Work item:
Check each line of the records below for the word "card" and copy those where it appears.

Records to use:
BEGIN
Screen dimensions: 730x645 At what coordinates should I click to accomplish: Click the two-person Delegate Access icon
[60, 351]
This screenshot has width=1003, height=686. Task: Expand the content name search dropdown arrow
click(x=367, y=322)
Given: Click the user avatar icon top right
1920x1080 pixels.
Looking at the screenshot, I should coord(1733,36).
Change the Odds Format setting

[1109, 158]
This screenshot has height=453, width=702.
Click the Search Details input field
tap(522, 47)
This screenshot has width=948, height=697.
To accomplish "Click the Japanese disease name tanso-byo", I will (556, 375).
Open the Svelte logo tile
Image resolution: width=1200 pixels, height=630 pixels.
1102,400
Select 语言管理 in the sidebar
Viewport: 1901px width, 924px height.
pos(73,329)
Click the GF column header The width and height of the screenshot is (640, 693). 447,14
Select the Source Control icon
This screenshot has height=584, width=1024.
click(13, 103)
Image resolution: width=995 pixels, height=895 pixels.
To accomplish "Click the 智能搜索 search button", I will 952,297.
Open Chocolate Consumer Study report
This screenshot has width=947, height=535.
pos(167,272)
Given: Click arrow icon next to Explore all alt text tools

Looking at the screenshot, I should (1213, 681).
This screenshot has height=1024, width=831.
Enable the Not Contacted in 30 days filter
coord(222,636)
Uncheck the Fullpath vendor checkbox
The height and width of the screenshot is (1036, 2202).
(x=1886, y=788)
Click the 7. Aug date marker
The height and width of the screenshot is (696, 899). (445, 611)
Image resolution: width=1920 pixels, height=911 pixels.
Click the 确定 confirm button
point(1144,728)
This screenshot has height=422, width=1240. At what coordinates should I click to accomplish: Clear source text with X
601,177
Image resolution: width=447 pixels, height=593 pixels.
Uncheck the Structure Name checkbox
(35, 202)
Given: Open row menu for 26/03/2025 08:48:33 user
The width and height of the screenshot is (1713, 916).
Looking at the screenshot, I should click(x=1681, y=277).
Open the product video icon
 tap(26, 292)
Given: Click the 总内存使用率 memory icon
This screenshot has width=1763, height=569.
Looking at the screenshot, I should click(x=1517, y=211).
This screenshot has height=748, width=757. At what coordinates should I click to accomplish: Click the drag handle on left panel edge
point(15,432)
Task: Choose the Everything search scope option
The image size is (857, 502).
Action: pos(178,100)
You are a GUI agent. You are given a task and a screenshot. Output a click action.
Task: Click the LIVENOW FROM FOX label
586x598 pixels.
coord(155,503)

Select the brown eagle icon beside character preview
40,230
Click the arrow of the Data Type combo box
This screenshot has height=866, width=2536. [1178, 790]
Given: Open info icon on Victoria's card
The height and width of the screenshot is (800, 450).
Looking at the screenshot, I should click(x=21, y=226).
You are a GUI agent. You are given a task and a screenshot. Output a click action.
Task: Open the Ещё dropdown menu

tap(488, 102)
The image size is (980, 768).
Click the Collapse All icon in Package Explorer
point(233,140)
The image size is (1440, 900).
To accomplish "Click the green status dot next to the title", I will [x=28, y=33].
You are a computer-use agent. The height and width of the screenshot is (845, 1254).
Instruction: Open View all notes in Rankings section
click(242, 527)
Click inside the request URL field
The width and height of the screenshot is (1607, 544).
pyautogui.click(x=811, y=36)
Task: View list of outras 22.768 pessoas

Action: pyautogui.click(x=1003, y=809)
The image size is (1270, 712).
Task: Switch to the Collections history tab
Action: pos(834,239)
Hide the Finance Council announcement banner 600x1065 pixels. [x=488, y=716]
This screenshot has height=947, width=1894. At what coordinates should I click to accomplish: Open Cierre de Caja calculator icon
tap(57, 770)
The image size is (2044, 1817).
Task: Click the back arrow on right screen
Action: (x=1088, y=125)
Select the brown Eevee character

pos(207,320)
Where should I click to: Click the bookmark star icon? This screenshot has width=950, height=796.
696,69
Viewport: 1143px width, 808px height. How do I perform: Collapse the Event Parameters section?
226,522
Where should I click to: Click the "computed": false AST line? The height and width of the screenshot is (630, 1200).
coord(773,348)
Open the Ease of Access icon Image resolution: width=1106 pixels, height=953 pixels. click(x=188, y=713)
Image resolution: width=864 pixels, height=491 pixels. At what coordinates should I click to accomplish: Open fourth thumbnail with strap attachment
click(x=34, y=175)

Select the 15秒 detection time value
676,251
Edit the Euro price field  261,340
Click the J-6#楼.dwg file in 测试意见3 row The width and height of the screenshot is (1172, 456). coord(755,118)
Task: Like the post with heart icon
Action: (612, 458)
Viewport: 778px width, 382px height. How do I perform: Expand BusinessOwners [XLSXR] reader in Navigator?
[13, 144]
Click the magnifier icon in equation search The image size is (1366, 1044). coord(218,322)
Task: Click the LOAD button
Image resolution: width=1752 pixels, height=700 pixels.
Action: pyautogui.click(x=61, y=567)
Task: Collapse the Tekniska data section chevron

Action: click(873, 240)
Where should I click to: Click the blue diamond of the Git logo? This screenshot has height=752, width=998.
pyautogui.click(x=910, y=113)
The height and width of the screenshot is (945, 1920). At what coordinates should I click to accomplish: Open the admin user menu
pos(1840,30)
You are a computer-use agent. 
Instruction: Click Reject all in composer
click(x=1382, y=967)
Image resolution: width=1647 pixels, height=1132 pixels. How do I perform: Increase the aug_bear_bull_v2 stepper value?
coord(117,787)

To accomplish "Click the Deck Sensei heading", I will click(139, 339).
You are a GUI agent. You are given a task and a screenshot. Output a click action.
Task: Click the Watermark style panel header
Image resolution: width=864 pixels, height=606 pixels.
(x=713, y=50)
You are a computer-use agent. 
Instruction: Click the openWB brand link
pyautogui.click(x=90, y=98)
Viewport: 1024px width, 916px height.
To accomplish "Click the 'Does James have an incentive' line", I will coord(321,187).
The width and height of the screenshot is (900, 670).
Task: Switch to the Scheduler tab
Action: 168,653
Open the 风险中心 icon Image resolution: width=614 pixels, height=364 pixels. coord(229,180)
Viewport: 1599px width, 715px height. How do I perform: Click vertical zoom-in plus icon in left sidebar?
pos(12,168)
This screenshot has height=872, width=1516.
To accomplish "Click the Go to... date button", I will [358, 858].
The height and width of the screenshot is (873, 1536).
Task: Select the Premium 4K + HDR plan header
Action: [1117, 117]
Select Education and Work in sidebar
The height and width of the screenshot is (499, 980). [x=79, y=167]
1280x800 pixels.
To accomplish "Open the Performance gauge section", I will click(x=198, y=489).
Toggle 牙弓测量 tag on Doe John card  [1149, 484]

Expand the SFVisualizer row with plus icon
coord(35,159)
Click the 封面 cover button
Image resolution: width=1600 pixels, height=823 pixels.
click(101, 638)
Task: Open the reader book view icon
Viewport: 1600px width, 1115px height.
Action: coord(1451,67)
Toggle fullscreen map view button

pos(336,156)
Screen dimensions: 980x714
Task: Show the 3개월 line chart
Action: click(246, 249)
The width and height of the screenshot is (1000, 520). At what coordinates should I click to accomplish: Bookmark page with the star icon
END
Response to this exercise:
Given: Open info icon on Victoria's card
Toggle 牙弓测量 tag on Doe John card  [1149, 484]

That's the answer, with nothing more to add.